Samuel Eto’o salue l’impact de Gianni Infantino sur le football africain

À l’occasion des dix ans de mandat de Gianni Infantino à la présidence de la FIFA, Samuel Eto’o, président de la Fédération camerounaise de football (FECAFOOT), lui a adressé un message public de félicitations. L’ancienne star mondiale a mis en avant les avancées significatives pour le continent africain sous la direction du dirigeant suisse.
Une décennie de transformations pour l’Afrique
Dans sa déclaration, Samuel Eto’o a souligné plusieurs réalisations majeures. Il a notamment pointé le renforcement de la place de l’Afrique dans le paysage footballistique mondial, attribuant en partie ce progrès au programme FIFA Forward. Ce dispositif a, selon lui, permis l’injection de plus d’un milliard de dollars d’investissements dans le développement du sport sur le continent.
Une évolution concrète citée par le dirigeant camerounais concerne la représentation africaine en Coupe du monde. Le nombre de places allouées aux sélections du continent est passé de cinq à neuf pour le tournoi à 48 équipes prévu en 2026. Cette progression pourrait même atteindre dix places si la République Démocratique du Congo parvient à se qualifier via les barrages intercontinentaux.
Eto’o a également salué les efforts en faveur du football féminin, estimant qu’ils ont permis aux jeunes filles africaines de nourrir de plus grandes ambitions sportives.
Un mandat marqué par des réformes et des controverses
Gianni Infantino a accédé à la tête de la FIFA en février 2016, succédant à Sepp Blatter, contraint à la démission dans un contexte de scandales de corruption. Son élection a inauguré une ère de changements structurels majeurs.

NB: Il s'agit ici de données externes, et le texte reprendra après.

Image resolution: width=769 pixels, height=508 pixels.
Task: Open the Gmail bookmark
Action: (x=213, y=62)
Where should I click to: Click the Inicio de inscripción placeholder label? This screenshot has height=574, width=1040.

Parmi les décisions phares de sa présidence figurent l’expansion de la Coupe du monde masculine à 48 équipes et l’introduction généralisée de l’assistance vidéo à l’arbitrage (VAR) dès la Coupe du monde 2018 en Russie. Sa gestion a parallèlement dopé les revenus de l’instance, permettant une redistribution accrue aux fédérations nationales, laquelle a atteint 2,8 milliards de dollars en 2023.

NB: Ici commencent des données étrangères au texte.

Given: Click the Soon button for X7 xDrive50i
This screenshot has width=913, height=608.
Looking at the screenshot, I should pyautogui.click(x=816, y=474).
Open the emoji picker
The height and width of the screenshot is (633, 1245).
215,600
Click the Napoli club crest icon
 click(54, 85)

Ce parcours n’a cependant pas été exempt de turbulences. Peu après son élection, son nom a été associé aux révélations des Panama Papers concernant des contrats signés durant son passage à l’UEFA. Son mandat a aussi été émaillé de tensions avec le comité d’éthique de la FIFA, dont il a limogé deux responsables en 2017 alors que des investigations le concernaient. Il a par la suite été cité dans l’enquête Football Leaks sur des contournements présumés des règles de fair-play financier.
Sur le plan financier, la rémunération du président de la FIFA a connu une hausse, passant d’environ 1,4 million d’euros en 2016 à près de 2 millions d’euros en 2023, complétés par un bonus de 1,6 million d’euros lié à l’organisation de la Coupe du monde au Qatar.
Réélu sans opposition pour un troisième mandat jusqu’en 2027, Gianni Infantino poursuit ainsi un leadership qui continue de façonner profondément l’avenir du football mondial et africain.